TEKS BACAAN -
Oleh Saifuddin A. Rasyid
(Akademisi dan Pegiat Moderasi Beragama UIN Ar-Raniry Banda Aceh)
Alrasyid.id | Indeks Kota Toleran (IKT) 2024 yang dirilis Setara Institute pada 27 Mei 2025 lalu masih menempatkan tiga Kota di Aceh pada daftar sepuluh Kota toleran dengan indeks terendah di Indonesia. Ketiga Kota itu adalah Kota Lhokseumawe dengan skor 4,140 di posisi ketiga terbawah, setelah Pare pare dan Celegon. Kota Banda Aceh di posisi keempat terendah dengan skor 4,202, dan Kota Sabang di posisi ke Sembilan dari bawah dengan skor 4,377.
Setara Institute -- LSM berbasis di Jakarta yang bergerak dalam penelitian dan advokasi kebijakan, khusus terkait isu isu toleransi, penghapusan diskriminasi dan kebebasan beragama – mendapat sorotan di Aceh. Khususnya karena tiga dari lima Kota di Aceh, dalam perangkingan yang dilakukan Setara, masuk dalam ranking Kota dengan indeks toleransi terendah nasional.
Ini menarik oleh karena muncul berbagai reaksi yang bervariasi baik dari kalangan aktifis, birokrasi, politisi bahkan akademisi. Termasuk terutama berupa evaluasi tajam yang menyoroti metode penilaian dan indikator yang digunakan Setara. Banyak yang mengaitkan indeks itu dengan kelalaian Setara dalam mempertimbangkan kekhususan Aceh yang menerapkan syari’at Islam dan UUPA. Umumnya meminta agar Setara menyesuaikan indikator perangkingan dengan situasi daerah (propinsi) dengan status khusus seperti Aceh.

MATERI YANG DITAMPILKAN -
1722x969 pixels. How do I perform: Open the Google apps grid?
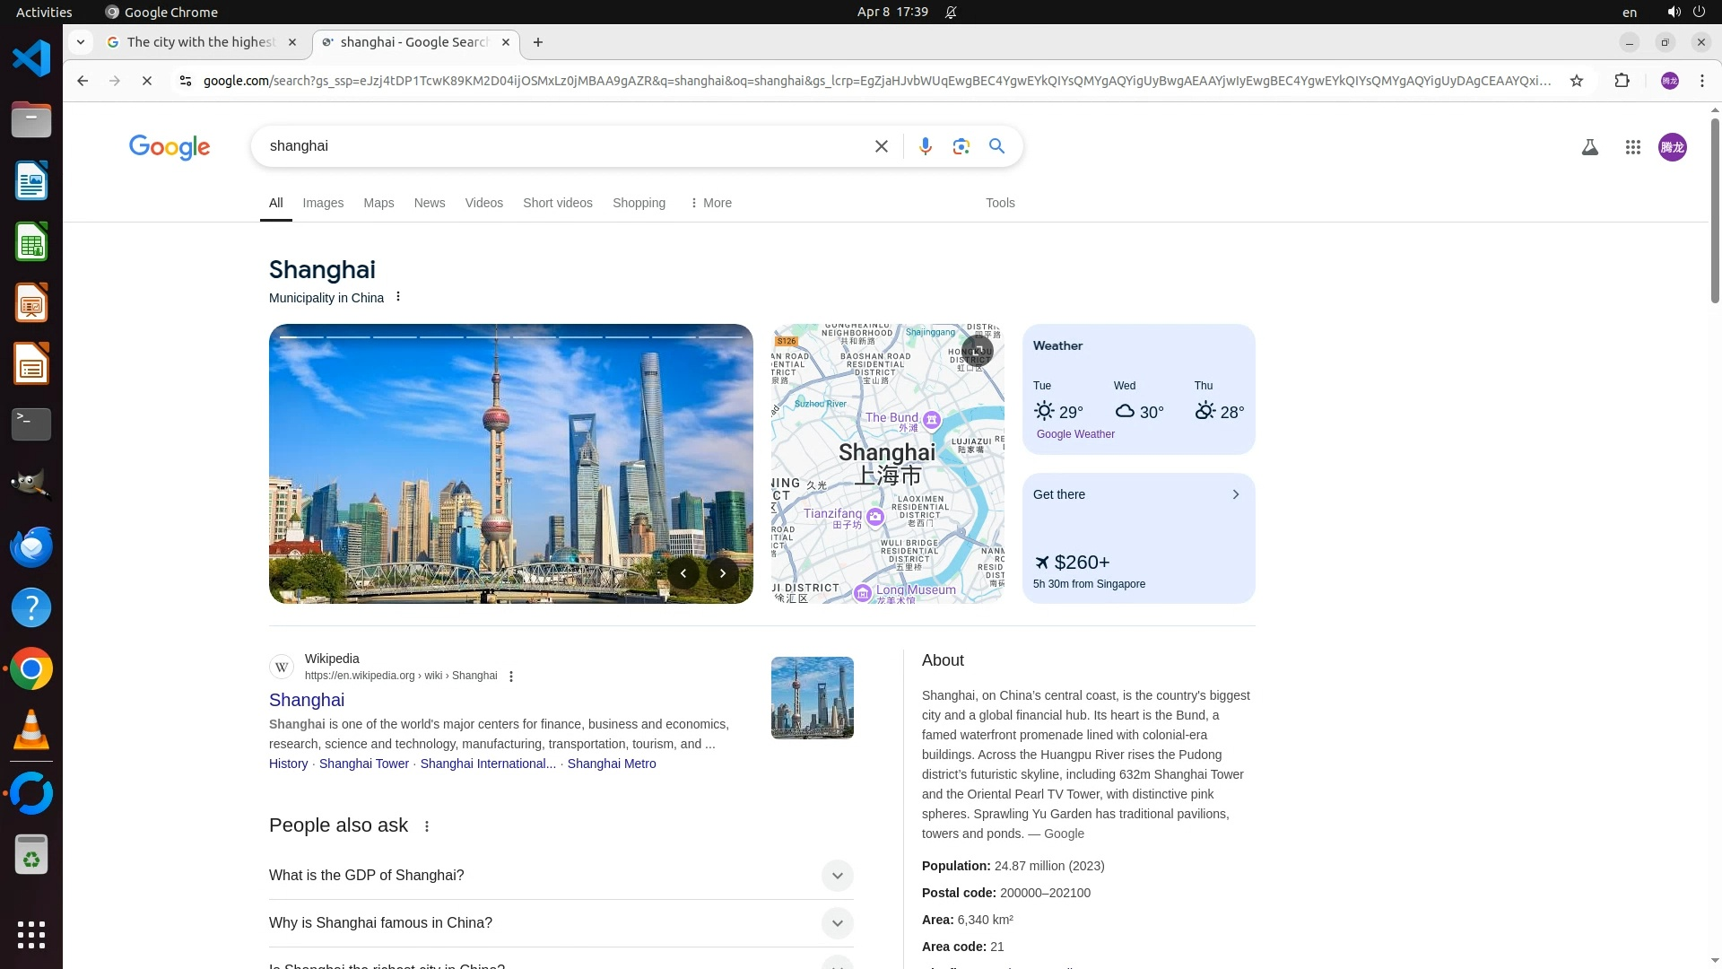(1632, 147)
==
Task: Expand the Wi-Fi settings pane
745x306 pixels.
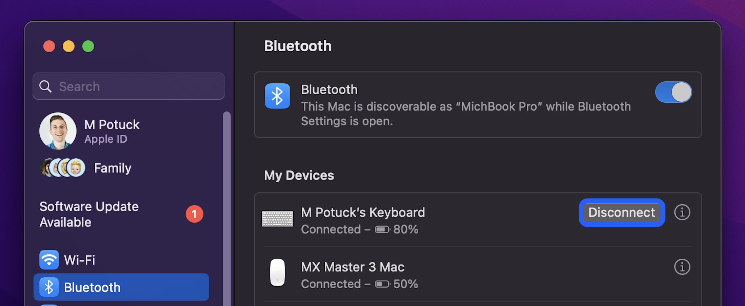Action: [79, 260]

KETENTUAN LATIHAN -
A - Menurut teks bacaan tentang indeks toleransi kota di Aceh, berapa skor yang diperoleh Kota Banda Aceh?
B - Cetak ulang baris-baris entri di antara baris yang memuat "1722x969 pixels. How" dan baris yang memuat "(1632, 147)", termasuk kedua baris itu. Jangan sertakan gambarnya.
Teks bacaan dan entri-entri di atas tidak berhubungan satu sama lain.

PEMBAHASAN JAWABAN -
A - Kota Banda Aceh memperoleh skor 4,202.

B -
1722x969 pixels. How do I perform: Open the Google apps grid?
(1632, 147)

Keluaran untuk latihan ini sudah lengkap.